───── Information supplied

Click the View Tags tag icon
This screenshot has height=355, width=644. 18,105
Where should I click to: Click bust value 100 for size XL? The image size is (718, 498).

──────────
───── Information supplied

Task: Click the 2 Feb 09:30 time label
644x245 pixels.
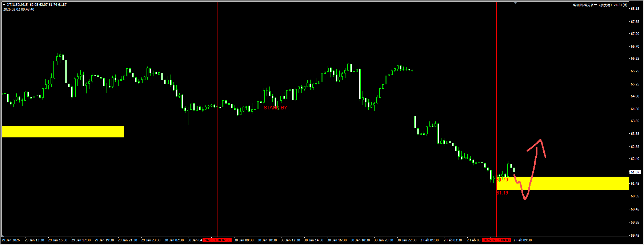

──────────
───── Information supplied

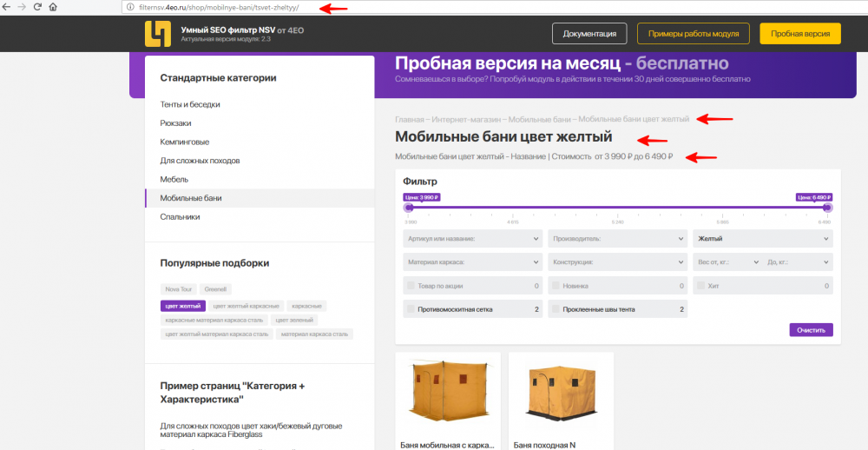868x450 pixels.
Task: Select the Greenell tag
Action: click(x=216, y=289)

──────────

■ **Action item**: A verbatim transcription is needed of the lines above, starting at the line with "Click the View Tags tag icon" and ending at the line with "Where should I", both included, and of nothing else.

■ **Response below**:
Click the View Tags tag icon
This screenshot has height=355, width=644. 18,105
Where should I click to: Click bust value 100 for size XL? The image size is (718, 498).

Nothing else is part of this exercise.